A page-one item in the March 15 New York Times “Sunday Review” section, headlined “How Business Made Us Christian,” highlighted a couple notable fashions in daily newspapering. Princeton history professor Kevin Kruse drew this article from his new book with the provocative title “One Nation Under God: How Corporate America Invented Christian America.”
In part, Kruse revisited the familiar theme of “piety on the Potomac” in the 1950s when President Eisenhower was baptized a Presbyterian, Billy Graham led a D.C. revival meeting, Catholic lobbyists got “under God” inserted in the Pledge of Allegiance and annual Presidential Prayer Breakfasts began.

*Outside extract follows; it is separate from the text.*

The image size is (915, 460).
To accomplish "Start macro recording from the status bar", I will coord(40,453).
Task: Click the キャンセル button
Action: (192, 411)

Kruse’s new emphasis is how business interests promoted “capitalism as the handmaiden of Christianity.” It seems a 1930s Congregational pastor to the elite named James Fifield “paired Christianity and capitalism against the New Deal’s ‘pagan statism.’ ” Kruse fuses that with later businessmen backing Graham’s crusades and Abraham Vereide’s prayer breakfasts.
All rather interesting.
Nevertheless, old-fashioned journalism would immediately raise questions. Is the scenario skewed? What’s missing? Was this cynical service to mammon or authentic piety? Did such efforts have any actual effect on America’s politics and policies?